Лунек перелез через очередное поваленное бревно без особой радости. Пользы от этих предосторожностей меньше, чем от пролетевшего над головой ворона. Руки тцаря горичан тянутся далеко, и никуда не делся, пришлось собираться. Когда из Града Великого требуют, огнищане покорно отдают не только свои немудрящие вещи, но и детей. Ушли они вдвоем, а вернулся Лунек один. Борята погиб на его глазах. Все мечтал увидеть что-то помимо родных мест — вот и привалила удача. Однако так ничего и не получил, кроме клинка под ребро. И за что? За тцаря неведомого и ничего приятного для них не совершившего.
И самому мало чего хорошего светило бы, но милостивы боги. Отпустили из плена. И выкупа не взяли. Правда, не по доброте душевной, и будь там одни федераты, махал бы сейчас киркой в шахте, закованный в железо и ошейником. Самая страшная участь для пленных. Ну ежели верить, что где-то там на далеком юге скопцов норовят сделать, то бывает и хуже, да вранье, скорее всего. Это с детьми можно сделать, и то не каждый выживет. А взрослый и оклемается — так башку разобьет или хозяина прибьет за эдакое паскудство. Нет, сказки глупые. Не может такого быть. Даже на югах не столь дурные.
Тропа спустилась к неглубокому ручью, и он, привычно пробормотав благодарность, снял с елового сучка берестяной черпачок. Набрал воды и, чувствуя, как ломит зубы от холода, выпил с огромным удовольствием. Если пробовать воду в других озерах и ручьях, достаточно скоро убедишься, что каждая вода отличается своим собственным вкусом…

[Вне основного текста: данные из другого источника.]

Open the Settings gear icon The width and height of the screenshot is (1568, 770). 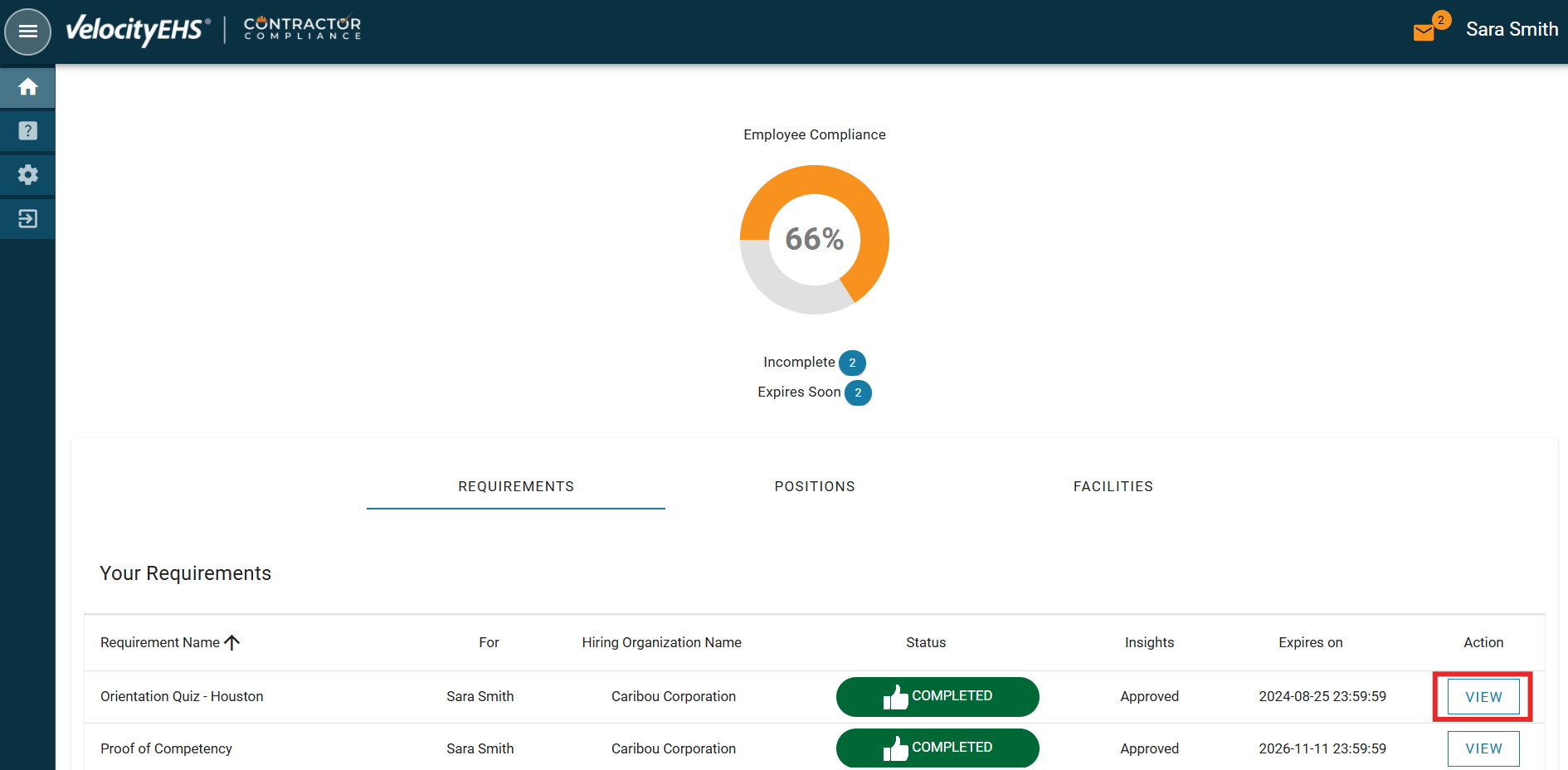[x=27, y=175]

Пришел. Это их особый Лисий ручей. В смысле — хитрый. Так запутал следы, никто не разберется. А значит, до родного дома уже совсем близко. Прямо за этими деревьями. Течет себе совершенно обычным видом — и вдруг ныряет в камни и исчезает. Ну бывает, ан нет. Пройдешь два десятка шагов — и вот он опять бежит, неизвестно из какой земной глубины выныривающий. Еще немного прошагаешь — и удивительное дело повторяется. Так вот, в первом отрезке хариусы желтые, во втором черные, в третьем зеленые. Недаром место сие от праотцев считается священным, и жертвы приносят в данной роще.
Ножа было жалко — единственной приличной вещи, сохранившейся у него. Тем важнее подарить его в благодарность духам предков. Многие не вернутся никогда, а за него слово замолвили перед высшими. Целым и невредимым дошел.
Он поклонился вечному дубу огромных размеров. Кто говорил — шестьсот лет стоит, кто и тысячу. Немного таких громадин существует на здешней земле. Обхватить ствол руками потребовался бы добрый десяток человек. Сразу видно — непростое дерево, и для каждого живущего в округе он свят. Здесь приносят жертвы, тут выносят решение суда, сюда приходят помолиться.
Так что резанул слегка ладонь — не сильно, чтобы кровь на корни капнула, напоминая о близости рода и его лично и искренней благодарности. Оставил нож, воткнув в землю, и с легкой душой направился домой. Теперь можно.
Стоило ему выйти на опушку, раздался предупреждающий крик. Из длинных приземистых домов показались люди, тревожно высматривающие, кто заявился. В руках короткие метательные копья-дротики и луки. Меч в деревне имелся всего один. У отца. И кольчуга, добытая в бою в молодости, тоже у него единственная.
Точнее, последняя. Ушел в ней Лунек на войну, да содрали с пленного. И топорик, с которым он обращался мастерски, тоже. Обидно до слез. Умел метать в цель без промаха, бить с любой стороны, сверху, снизу и обеими руками. Мог вращать, скрывая направления удара, и бить в прыжке или падая. Даже парировать удары меча умел. К сожалению, неподходящим оказалось оружие против людей в броне.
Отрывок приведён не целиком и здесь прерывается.